▶ Quoted passage
Wednesday, October 12, 2011
Review: Björk - Biophilia
One doesn't get more love-em-or-hate-em than Björk. Her music is easily recognizable not only by her unarguably virtuoso voice, but by the strange music she creates. She is like the hipster Lady Gaga in that she was doing it weird when Gaga was in diapers. Seriously, she's been a star in her native Iceland since she was a little kid. That can't go unrecognized.
She hasn't exactly been unknown in the US either. Her first US album came out in 1993, presumably the time she started singing in English for a wide audience, as well. Since then, for me, her records have been pretty much hit-and-miss. By far my favorite is her last album, Volta, and Homogenic is also great, but Post is only so-so and Medulla is, for the most part, bad. I'd say this album comes in somewhere between the two former albums. But despite the quality, it's hard to argue that she has amassed much popularity and attention over the years, selling millions of albums worldwide.

▶ Request 1
According to the review of Björk's Biophilia, which album is the writer's favorite by far?
The review and the records that follow it come from unrelated sources.

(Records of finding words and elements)
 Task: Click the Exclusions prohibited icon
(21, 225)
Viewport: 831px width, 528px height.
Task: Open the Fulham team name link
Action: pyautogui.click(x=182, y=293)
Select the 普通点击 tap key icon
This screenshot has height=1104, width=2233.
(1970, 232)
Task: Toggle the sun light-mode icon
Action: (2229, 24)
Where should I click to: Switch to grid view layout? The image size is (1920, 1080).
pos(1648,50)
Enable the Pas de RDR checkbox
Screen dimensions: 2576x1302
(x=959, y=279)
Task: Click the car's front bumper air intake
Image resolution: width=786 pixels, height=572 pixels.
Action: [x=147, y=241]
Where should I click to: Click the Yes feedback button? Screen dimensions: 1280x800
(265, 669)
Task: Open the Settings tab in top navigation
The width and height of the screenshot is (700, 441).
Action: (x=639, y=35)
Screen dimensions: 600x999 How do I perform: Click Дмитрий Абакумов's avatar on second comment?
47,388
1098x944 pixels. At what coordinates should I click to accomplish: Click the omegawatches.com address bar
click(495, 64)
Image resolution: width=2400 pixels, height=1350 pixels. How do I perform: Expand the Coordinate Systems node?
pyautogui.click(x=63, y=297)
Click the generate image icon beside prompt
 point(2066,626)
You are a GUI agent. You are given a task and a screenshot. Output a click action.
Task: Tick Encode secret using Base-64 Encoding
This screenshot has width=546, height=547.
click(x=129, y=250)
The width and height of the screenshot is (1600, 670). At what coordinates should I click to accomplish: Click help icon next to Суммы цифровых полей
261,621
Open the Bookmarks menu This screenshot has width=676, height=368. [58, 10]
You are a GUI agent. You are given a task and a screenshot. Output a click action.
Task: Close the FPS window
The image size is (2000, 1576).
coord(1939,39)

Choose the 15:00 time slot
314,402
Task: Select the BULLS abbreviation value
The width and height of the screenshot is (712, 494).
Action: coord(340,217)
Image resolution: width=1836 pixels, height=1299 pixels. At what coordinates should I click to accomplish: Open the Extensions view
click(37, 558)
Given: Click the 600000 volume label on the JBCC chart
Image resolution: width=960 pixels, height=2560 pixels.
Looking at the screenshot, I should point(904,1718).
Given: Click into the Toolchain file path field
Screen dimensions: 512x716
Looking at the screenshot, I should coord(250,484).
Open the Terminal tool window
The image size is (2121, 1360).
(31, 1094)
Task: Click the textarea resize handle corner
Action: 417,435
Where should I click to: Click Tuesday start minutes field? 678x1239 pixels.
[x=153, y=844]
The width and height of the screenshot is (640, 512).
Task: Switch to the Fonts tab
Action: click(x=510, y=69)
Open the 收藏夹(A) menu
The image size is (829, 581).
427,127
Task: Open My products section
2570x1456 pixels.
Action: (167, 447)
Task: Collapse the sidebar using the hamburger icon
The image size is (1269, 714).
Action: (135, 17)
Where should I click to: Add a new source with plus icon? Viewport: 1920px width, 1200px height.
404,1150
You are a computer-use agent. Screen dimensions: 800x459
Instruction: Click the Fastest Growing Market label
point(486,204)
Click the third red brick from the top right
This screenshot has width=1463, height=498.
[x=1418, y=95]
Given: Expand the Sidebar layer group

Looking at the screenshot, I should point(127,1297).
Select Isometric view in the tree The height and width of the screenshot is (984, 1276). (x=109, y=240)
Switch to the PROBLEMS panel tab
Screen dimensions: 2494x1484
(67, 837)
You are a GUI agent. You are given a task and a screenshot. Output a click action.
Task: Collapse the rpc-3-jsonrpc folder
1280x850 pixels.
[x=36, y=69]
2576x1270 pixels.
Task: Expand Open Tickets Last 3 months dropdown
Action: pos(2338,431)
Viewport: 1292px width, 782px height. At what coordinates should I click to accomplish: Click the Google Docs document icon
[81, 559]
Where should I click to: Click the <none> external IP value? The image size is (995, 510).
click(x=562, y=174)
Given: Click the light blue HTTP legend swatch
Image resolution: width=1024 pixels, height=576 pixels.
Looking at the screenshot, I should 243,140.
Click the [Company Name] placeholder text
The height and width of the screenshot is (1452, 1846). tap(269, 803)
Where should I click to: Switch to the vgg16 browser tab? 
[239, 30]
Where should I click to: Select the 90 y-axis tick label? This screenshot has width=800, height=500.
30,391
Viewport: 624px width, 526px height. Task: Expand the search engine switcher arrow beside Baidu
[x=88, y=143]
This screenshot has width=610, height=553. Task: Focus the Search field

▶ Request 2
Pick out every line in the records that contains the string "Where".

▶ Exercise output 1
Volta, her last album.

▶ Exercise output 2
Where should I click to: Switch to grid view layout? The image size is (1920, 1080).
Where should I click to: Click the Yes feedback button? Screen dimensions: 1280x800
Where should I click to: Click Tuesday start minutes field? 678x1239 pixels.
Where should I click to: Add a new source with plus icon? Viewport: 1920px width, 1200px height.
Where should I click to: Click the <none> external IP value? The image size is (995, 510).
Where should I click to: Switch to the vgg16 browser tab? 
Where should I click to: Select the 90 y-axis tick label? This screenshot has width=800, height=500.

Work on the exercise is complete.